## Written request A
Can you restate the paragraph in the thread that begins "I think it is coming this week" more briefly while keeping its main facts?
## Written request B
Will you duplicate the stretch of the thread from "## welchwarlock (Jan" through "less than stellar....."?

═══ Extract

# 921 abandonded? Anyone have a clue?



## welchwarlock (Jan 5, 2005)

I am not feeling the love from Dish Network...There have been 4 releases of software for the 942, since the last release of software for the 921….And that last 921 release shouldn’t even count... I am feeling abandoned....

Mark Lamutt's data to us has been less than stellar.....
4/13/2005: “Very tiny possibility end of this week. We're shooting for end of next week, more realistically, depending on the beta process.”

4/25/2005: “Yeah, and I'm not happy about it...Mid-May”

5/3/2005: “214 is huge. And as far as I know, we're on schedule. I anticipate 2 more betas before release.”

5/17/2005: “Maybe. I've heard the 19th being talked about, but don't have confirmation from Eldon. So, we'll see...”

Well, my calendar says it is 6/13/2005, a full two months since we were told "The end of next week"

Anyone out there have a clue about when the next release will be?

Regards,

Robert Cook


----------



## boylehome (Jul 16, 2004)

I think it is coming this week. In my opinion, the 921 is E*'s lowest priority. E* has been busy with updating other models software, like the 942 (as you state) plus the 5xx series. Theory: If they were to spool the 921 software while all the other important model software is spooling, it might get mixed with the 921's software thus leaving the important models dead in the water. :nono2:


----------



## BobMurdoch (Apr 24, 2002)

Last I checked Eldon had nothing to do with 5xx and 942 models. Why would these updates slow THEM down?

══════
═══ Provided data

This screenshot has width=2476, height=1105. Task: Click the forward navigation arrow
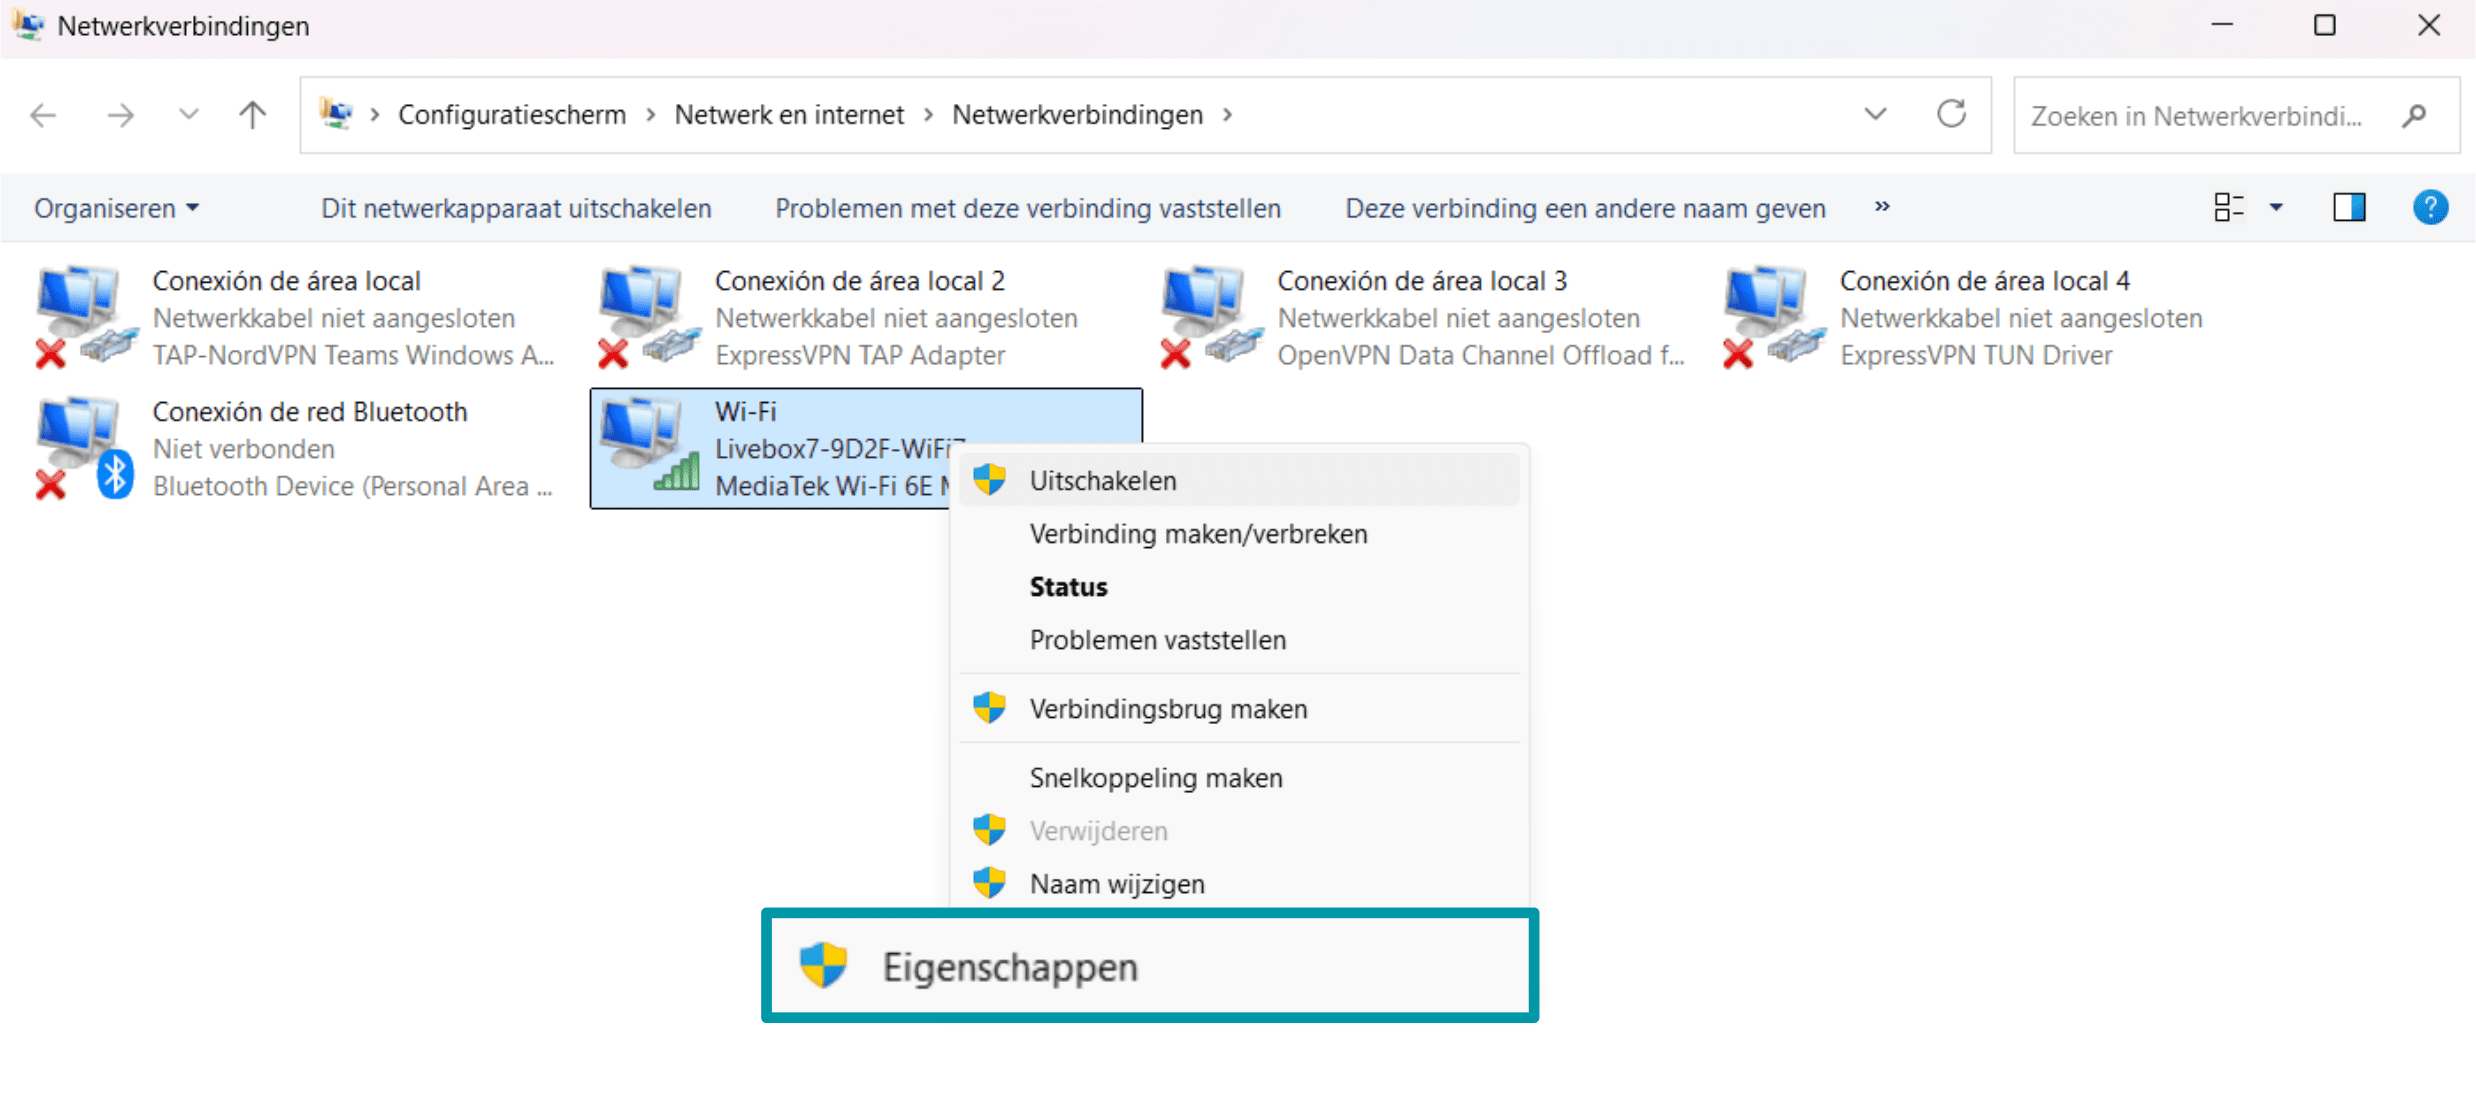[119, 115]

══════

## Written response A
The writer expects the release this week and considers the 921 E*'s lowest priority, since E* has been busy updating software for other models such as the 942 and the 5xx series. The writer's theory is that spooling the 921 software along with the other models' software might mix them up and leave the more important models dead in the water.

## Written response B
## welchwarlock (Jan 5, 2005)

I am not feeling the love from Dish Network...There have been 4 releases of software for the 942, since the last release of software for the 921….And that last 921 release shouldn’t even count... I am feeling abandoned....

Mark Lamutt's data to us has been less than stellar.....